Federal Representative
- Preceded by: Chris Ngoro Agibe
- Constituency: Boki/Ikom

Personal details
- Born: Victor Bisong Abang 4 November 1967 (age 58) Bawop, Cross River State, Nigeria
- Occupation: Politician

= Victor Abang =

Nigerian politician

Victor Abang (born on 11 April 1967) is a Nigerian politician who currently serves as a member of the Federal House of Representatives, representing Boki/Ikom constituency of Cross River State in the 10th National Assembly. He succeeded Chris Ngoro Agibe.

== Early life ==
He was born in Bawop, Boki Local Government Area of Cross River State on 11 April 1967.

== Political career ==
Victor Abang served as Chief Legislative Aide to Senate President Ken Nnamani from 2005 to 2007. He later served as Special Assistant on Public Affairs to the President of the Senate from 2007 to 2016.

From 2016 to 2019 he served as the chief of staff to the chairman of the Niger Delta Development Commission (NDDC).

He was elected to the House of Representatives in 2023, representing the Ikom/Boki Federal Constituency.

In May 2026, Abang emerged as the All Progressives Congress (APC) candidate for the Ikom/Boki Federal Constituency after the party resolved internal disagreements over a proposed consensus arrangement and conducted direct primaries in the constituency.

== Legislative activities ==
As a member of the House of Representatives, Victor Abang has supported and engaged in legislative activities focused on security, community development, and constituency representation.

In 2023, he introduced a bill seeking the establishment of an Elite Sheriff Corps, which passed its first reading in the House of Representatives.

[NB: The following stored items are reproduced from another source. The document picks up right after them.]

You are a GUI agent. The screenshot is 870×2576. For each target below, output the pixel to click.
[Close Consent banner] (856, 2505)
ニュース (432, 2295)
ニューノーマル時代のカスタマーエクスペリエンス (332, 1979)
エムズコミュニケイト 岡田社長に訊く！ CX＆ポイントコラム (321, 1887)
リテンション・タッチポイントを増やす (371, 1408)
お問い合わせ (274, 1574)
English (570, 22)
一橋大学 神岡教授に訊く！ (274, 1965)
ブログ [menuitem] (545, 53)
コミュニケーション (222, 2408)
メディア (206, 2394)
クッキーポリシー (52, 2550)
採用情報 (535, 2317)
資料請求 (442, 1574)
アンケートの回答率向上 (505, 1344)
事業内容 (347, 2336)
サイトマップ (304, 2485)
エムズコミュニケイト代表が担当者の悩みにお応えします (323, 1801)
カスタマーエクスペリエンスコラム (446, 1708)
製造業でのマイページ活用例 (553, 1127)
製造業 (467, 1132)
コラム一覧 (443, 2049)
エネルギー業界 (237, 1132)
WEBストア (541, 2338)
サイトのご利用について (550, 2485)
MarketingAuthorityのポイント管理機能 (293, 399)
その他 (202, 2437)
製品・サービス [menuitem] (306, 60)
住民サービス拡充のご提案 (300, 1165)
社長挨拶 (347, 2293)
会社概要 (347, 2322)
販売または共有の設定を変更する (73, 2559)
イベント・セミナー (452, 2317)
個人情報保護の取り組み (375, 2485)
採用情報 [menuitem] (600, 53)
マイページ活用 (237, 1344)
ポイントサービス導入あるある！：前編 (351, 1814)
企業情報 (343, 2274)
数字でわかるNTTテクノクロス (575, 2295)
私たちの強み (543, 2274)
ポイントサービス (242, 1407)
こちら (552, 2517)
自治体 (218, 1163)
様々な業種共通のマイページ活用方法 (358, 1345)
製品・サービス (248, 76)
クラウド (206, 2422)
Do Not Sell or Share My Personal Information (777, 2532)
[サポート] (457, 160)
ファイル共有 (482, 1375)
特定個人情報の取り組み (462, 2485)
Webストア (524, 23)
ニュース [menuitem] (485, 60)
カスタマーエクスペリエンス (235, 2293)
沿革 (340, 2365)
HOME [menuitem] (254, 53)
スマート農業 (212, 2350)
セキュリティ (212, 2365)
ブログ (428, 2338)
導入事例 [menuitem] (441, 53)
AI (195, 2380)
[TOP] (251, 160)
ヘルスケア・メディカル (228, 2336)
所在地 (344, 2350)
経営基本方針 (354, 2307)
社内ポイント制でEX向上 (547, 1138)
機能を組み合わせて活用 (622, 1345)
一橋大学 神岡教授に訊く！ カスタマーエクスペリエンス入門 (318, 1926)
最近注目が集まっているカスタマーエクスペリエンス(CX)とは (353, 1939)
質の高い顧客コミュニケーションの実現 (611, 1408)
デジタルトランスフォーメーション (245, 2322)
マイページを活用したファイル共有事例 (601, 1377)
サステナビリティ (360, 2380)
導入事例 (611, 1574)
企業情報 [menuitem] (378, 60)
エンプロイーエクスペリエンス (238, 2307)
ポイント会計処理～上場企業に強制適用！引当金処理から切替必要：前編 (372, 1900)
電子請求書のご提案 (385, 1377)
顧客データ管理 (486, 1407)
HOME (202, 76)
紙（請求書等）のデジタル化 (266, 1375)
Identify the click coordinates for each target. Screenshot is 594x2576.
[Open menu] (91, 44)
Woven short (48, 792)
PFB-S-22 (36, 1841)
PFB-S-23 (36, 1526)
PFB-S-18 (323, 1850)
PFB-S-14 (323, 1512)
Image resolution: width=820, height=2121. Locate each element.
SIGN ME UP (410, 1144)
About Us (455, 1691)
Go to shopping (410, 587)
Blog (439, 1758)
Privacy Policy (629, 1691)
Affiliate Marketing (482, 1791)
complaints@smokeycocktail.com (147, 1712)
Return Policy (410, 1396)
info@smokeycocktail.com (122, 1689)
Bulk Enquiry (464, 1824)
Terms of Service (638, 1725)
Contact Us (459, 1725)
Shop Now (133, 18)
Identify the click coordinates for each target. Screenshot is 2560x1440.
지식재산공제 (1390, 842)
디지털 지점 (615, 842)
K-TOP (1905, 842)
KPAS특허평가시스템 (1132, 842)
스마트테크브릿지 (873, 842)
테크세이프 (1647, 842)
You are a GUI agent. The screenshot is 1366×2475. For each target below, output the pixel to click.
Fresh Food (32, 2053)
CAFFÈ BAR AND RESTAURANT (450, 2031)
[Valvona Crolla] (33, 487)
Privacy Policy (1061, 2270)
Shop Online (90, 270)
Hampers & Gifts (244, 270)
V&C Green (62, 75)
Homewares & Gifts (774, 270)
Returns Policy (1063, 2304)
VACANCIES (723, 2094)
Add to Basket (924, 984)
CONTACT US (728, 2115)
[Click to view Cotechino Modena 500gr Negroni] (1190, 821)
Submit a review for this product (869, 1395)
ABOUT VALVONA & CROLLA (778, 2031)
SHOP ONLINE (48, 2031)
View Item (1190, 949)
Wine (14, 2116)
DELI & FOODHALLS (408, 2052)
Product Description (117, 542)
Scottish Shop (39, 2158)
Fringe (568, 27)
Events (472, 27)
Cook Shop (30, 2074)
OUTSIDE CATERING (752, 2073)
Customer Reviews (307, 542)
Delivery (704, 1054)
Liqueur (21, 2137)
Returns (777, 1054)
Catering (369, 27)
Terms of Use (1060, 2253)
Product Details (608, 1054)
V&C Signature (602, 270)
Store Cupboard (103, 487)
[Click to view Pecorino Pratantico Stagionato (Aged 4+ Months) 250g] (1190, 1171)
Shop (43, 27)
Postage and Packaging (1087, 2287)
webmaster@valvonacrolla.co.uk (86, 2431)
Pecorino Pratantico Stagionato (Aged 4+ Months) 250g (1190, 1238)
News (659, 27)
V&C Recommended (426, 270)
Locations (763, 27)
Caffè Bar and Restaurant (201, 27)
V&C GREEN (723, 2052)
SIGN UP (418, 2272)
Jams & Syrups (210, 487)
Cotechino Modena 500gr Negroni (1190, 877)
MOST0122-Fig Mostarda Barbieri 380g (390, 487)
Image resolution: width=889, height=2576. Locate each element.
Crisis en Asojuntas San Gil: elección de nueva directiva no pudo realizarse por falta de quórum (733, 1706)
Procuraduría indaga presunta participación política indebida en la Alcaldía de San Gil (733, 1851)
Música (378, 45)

He also introduced the bills seeking for the establishments of a Federal College of Agriculture and Forestry in Okundi, Boki; a Federal Medical Centre in Boki; and the Federal College of Education (Technical) in Ikom.

He has raised concerns over insecurity affecting border communities in Cross River State and has called for government intervention to address the situation.

Abang has also participated in peace building efforts aimed at resolving communal disputes between the Boje and Isobendeghe communities in Cross River State.

He has undertaken constituency projects and empowerment programmes across the Ikom/Boki Federal Constituency during his tenure in the National Assembly.